Berlin Divided City, 1945-1989 PDF Author: Philip Broadbent
Publisher: Berghahn Books
ISBN: 1845456572
Category : History
Languages : en
Pages : 222

Book Description
A great deal of attention continues to focus on Berlin’s cultural and political landscape after the fall of the Berlin Wall, but as yet, no single volume looks at the divided city through an interdisciplinary analysis. This volume examines how the city was conceived, perceived, and represented during the four decades preceding reunification and thereby offers a unique perspective on divided Berlin’s identities.
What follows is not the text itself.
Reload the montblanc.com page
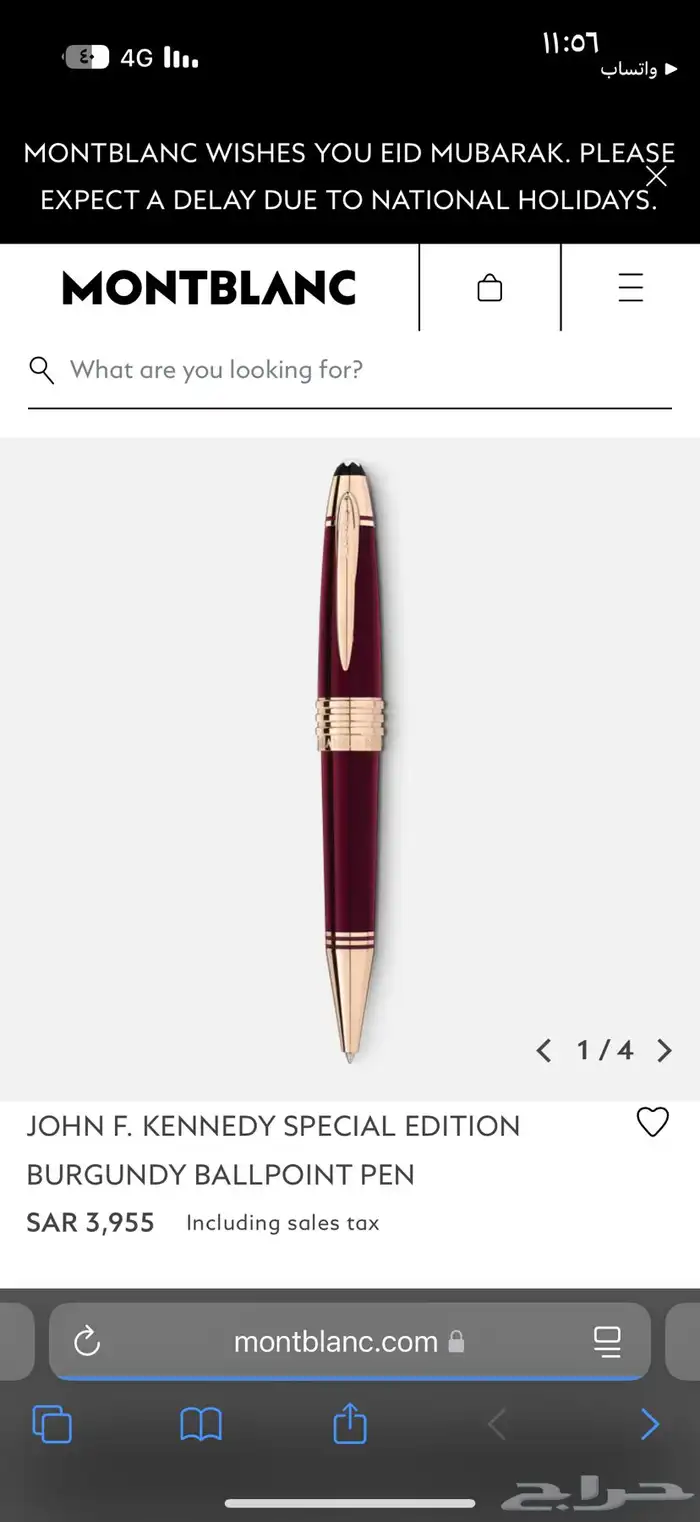The height and width of the screenshot is (1522, 700). click(87, 1341)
German historians, art historians, architectural historians, and literary and cultural studies scholars explore the divisions and antagonisms that defined East and West Berlin; and by tracing the little studied similarities and extensive exchanges that occurred despite the presence of the Berlin Wall, they present an indispensible study on the politics and culture of the Cold War.
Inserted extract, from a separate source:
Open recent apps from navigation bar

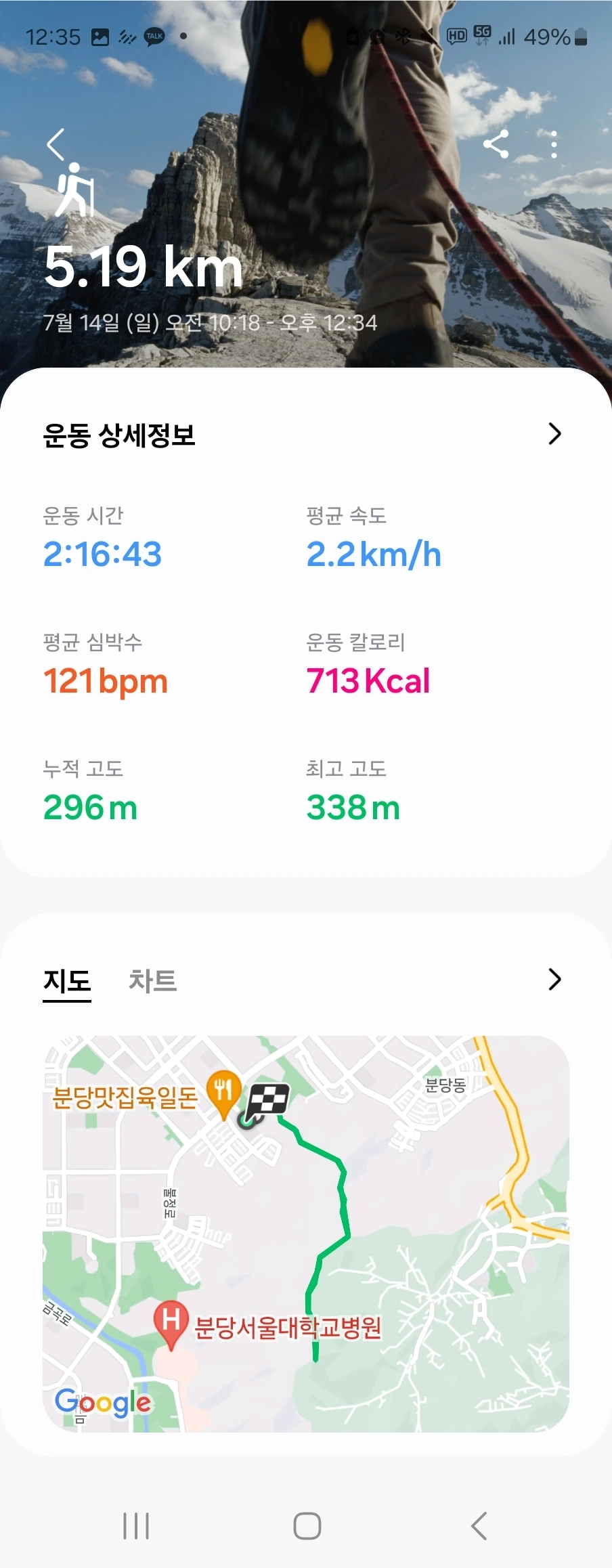pyautogui.click(x=136, y=1526)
Rebuilding Jewish Life in Germany

Rebuilding Jewish Life in Germany PDF Author: Jay Howard Geller
Publisher: Rutgers University Press
ISBN: 1978800738
Category : History
Languages : en
Pages : 276

Book Description
Seventy-five years after the Holocaust, 100,000 Jews live in Germany. Their community is diverse and vibrant, and their mere presence in Germany is symbolically important. In Rebuilding Jewish Life in Germany, scholars of German-Jewish history, literature, film, television, and sociology illuminate important aspects of Jewish life in Germany from 1949 to the present day. In West Germany, the development of representative bodies and research institutions reflected a desire to set down roots, despite criticism from Jewish leaders in Israel and the Diaspora. In communist East Germany, some leftist Jewish intellectuals played a prominent role in society, and their experience reflected the regime’s fraught relationship with Jewry. Since 1990, the growth of the Jewish community through immigration from the former Soviet Union and Israel have both brought heightened visibility in society and challenged preexisting notions of Jewish identity in the former “land of the perpetrators.”

The Palgrave Handbook of Holocaust Literature and Culture

The Palgrave Handbook of Holocaust Literature and Culture PDF Author: Victoria Aarons
Publisher: Springer Nature
ISBN: 3030334287
Category : Literary Criticism
Languages : en
Pages : 828

Book Description
The Palgrave Handbook of Holocaust Literature and Culture reflects current approaches to Holocaust literature that open up future thinking on Holocaust representation. The chapters consider diverse generational perspectives—survivor writing, second and third generation—and genres—memoirs, poetry, novels, graphic narratives, films, video-testimonies, and other forms of literary and cultural expression. In turn, these perspectives create interactions among generations, genres, temporalities, and cultural contexts. The volume also participates in the ongoing project of responding to and talking through moments of rupture and incompletion that represent an opportunity to contribute to the making of meaning through the continuation of narratives of the past. As such, the chapters in this volume pose options for reading Holocaust texts, offering openings for further discussion and exploration. The inquiring body of interpretive scholarship responding to the Shoah becomes itself a story, a narrative that materially extends our inquiry into that history.